***** RECORDED INFORMATION *****
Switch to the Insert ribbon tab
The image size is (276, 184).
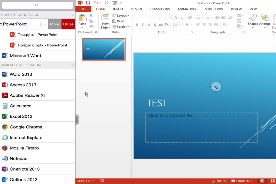(118, 9)
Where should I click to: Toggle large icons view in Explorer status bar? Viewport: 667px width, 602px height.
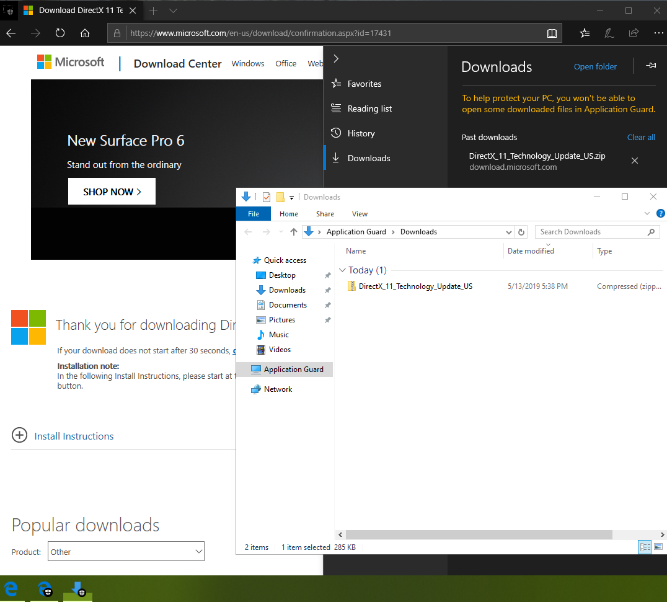point(659,547)
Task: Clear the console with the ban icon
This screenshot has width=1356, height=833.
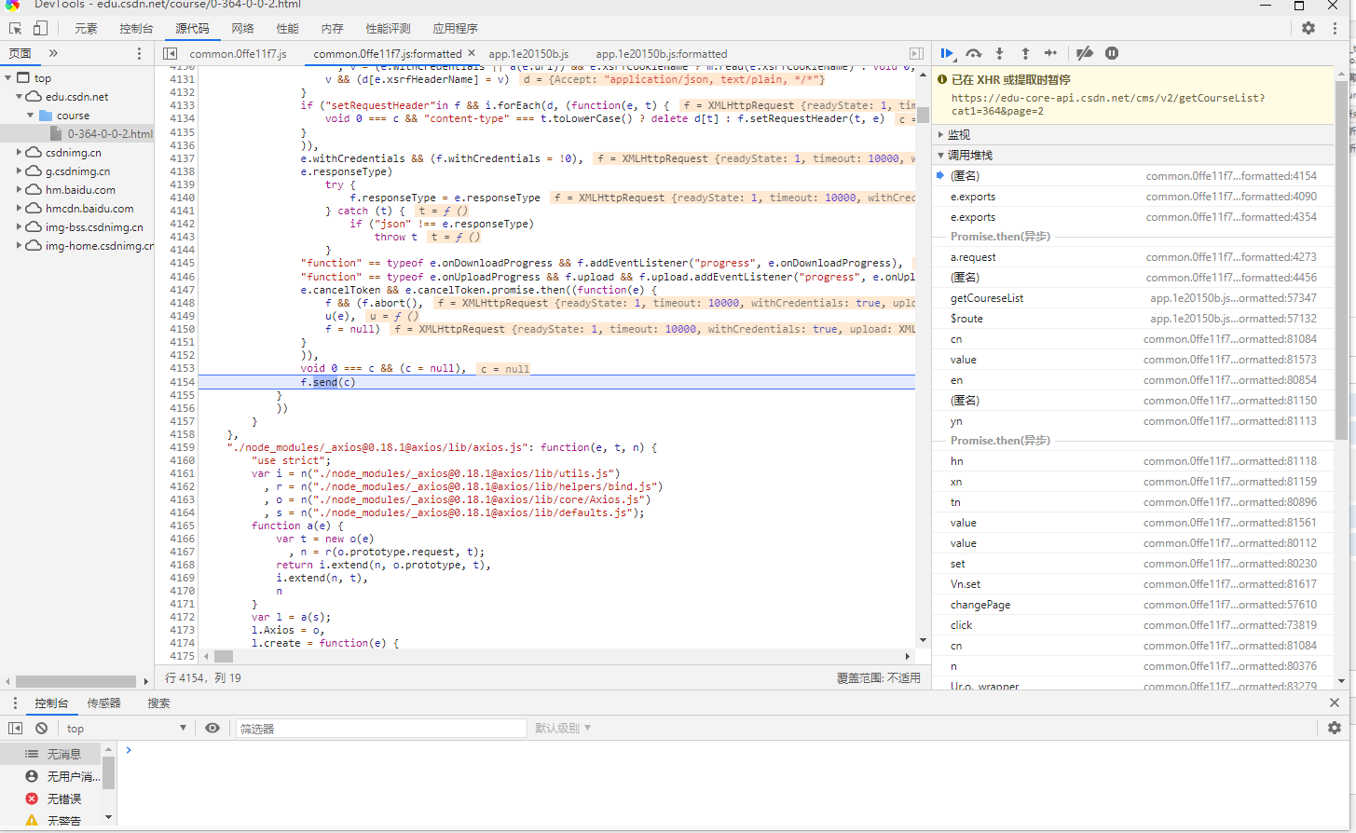Action: [41, 728]
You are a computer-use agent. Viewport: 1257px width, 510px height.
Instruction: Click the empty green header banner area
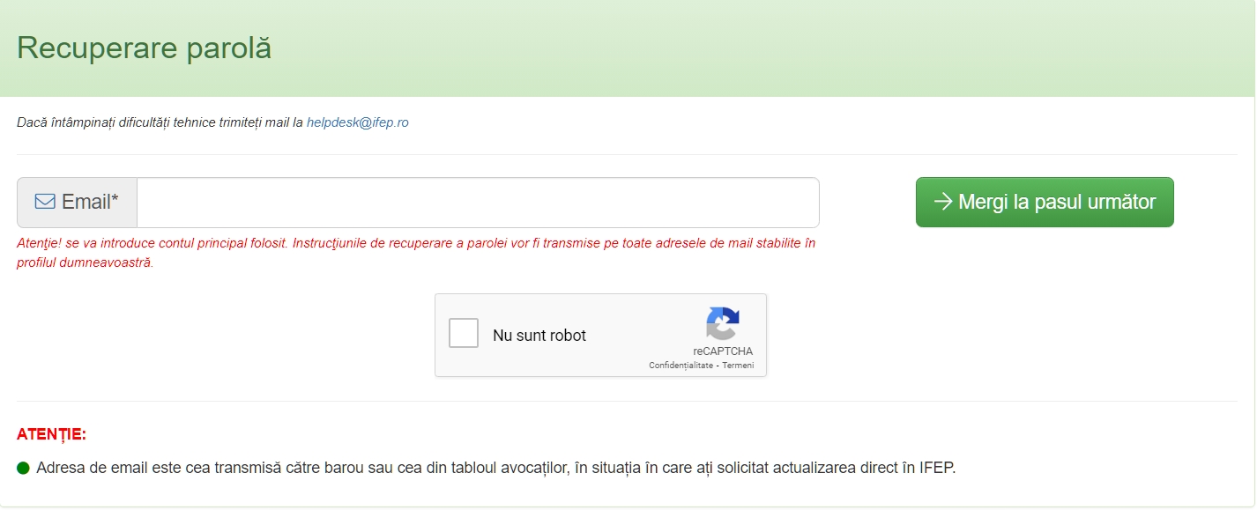click(749, 48)
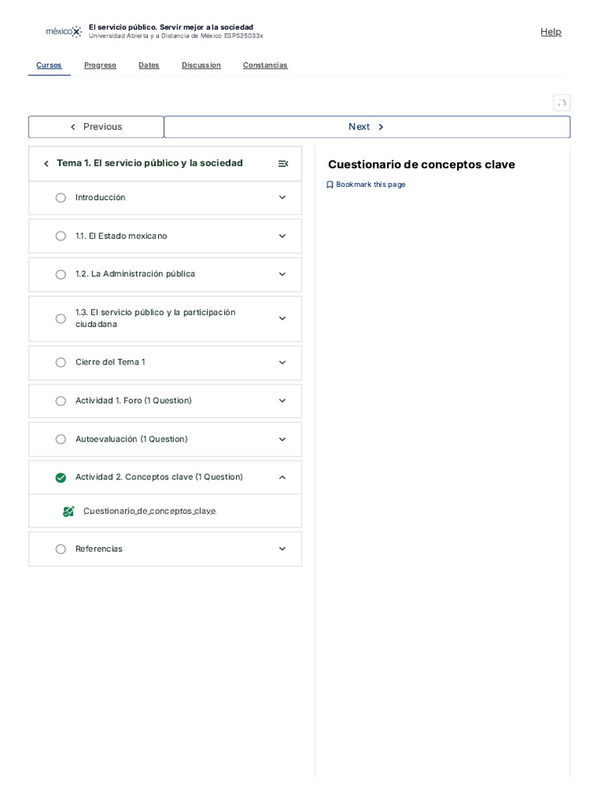Click the green completed check for Actividad 2
Image resolution: width=598 pixels, height=797 pixels.
tap(61, 478)
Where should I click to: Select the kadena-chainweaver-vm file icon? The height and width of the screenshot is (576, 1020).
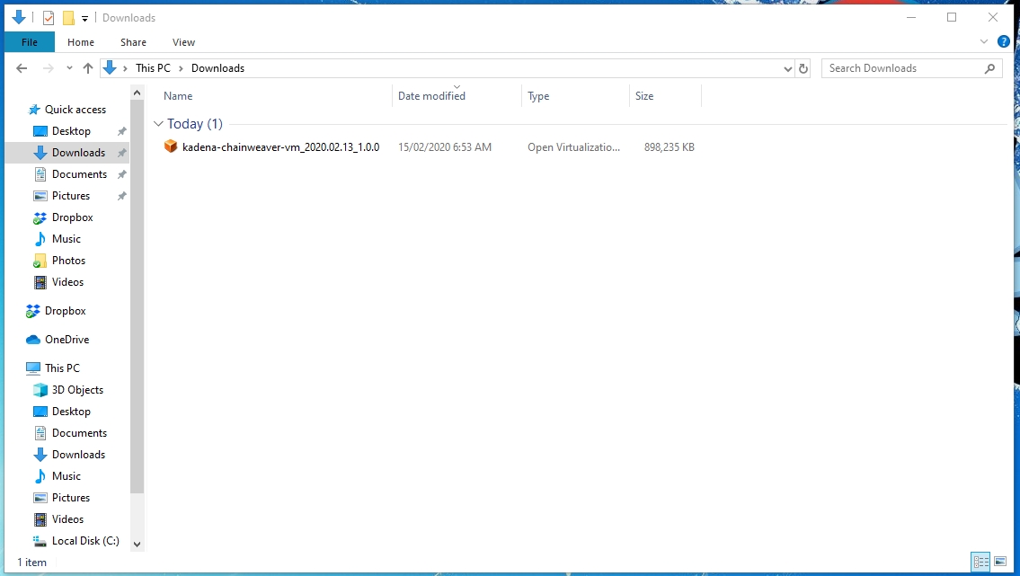171,146
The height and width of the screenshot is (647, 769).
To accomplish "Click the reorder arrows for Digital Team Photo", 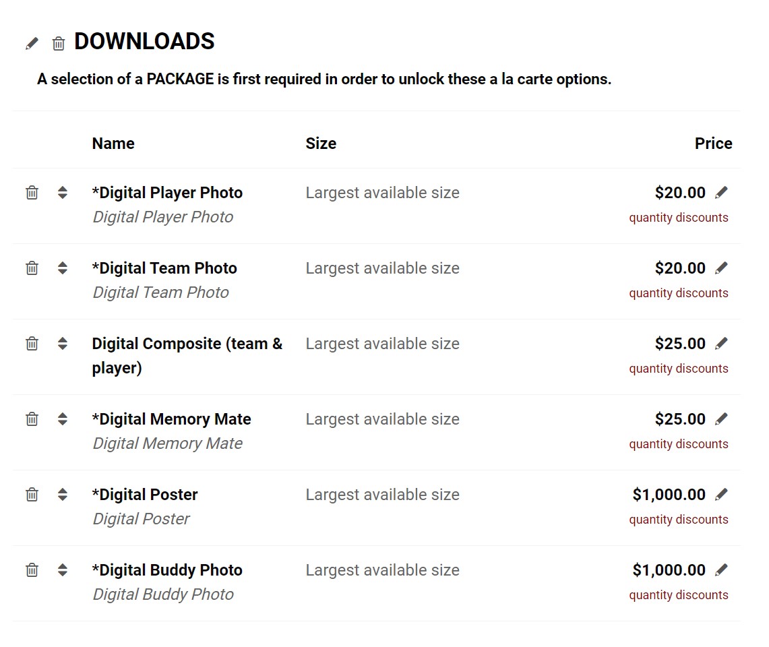I will (62, 268).
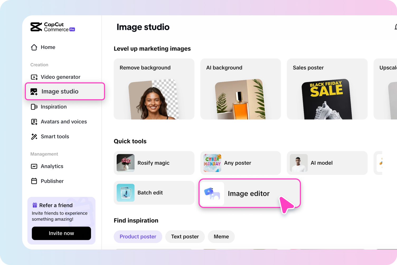Screen dimensions: 397x265
Task: Click the notification bell at top right
Action: click(x=395, y=27)
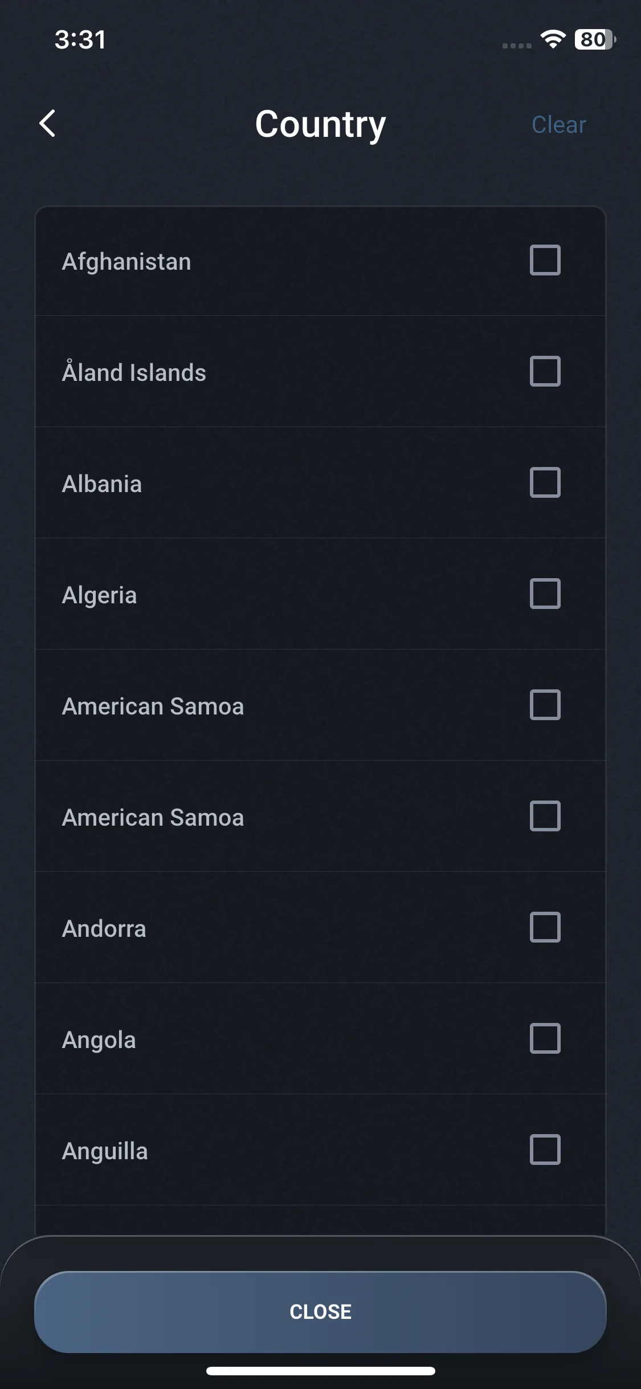This screenshot has height=1389, width=641.
Task: Choose the Åland Islands list row label
Action: click(134, 373)
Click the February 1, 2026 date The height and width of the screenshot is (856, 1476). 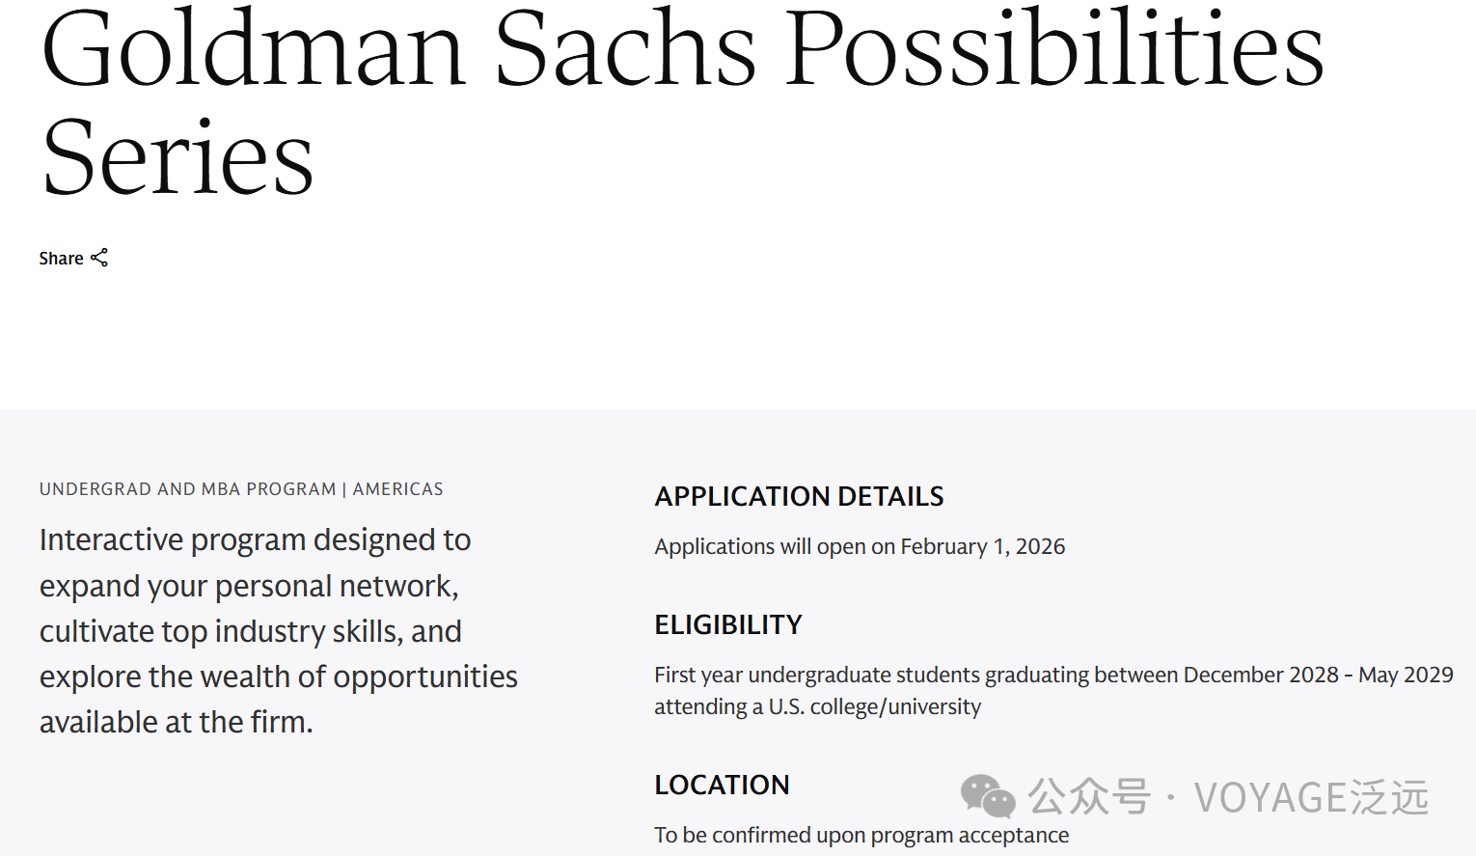[982, 546]
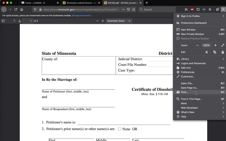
*****
[EXERCISE AIM]
Give back exactly the lines above that run from the one with "Where should I click to: Select" to the one with "The height and width of the screenshot is (647, 769).", including both, with the pictures left out.

[REPLY TO THE EXERCISE]
Where should I click to: Select the kadena-chainweaver-vm file icon? The height and width of the screenshot is (576, 1020).
171,146
The height and width of the screenshot is (647, 769).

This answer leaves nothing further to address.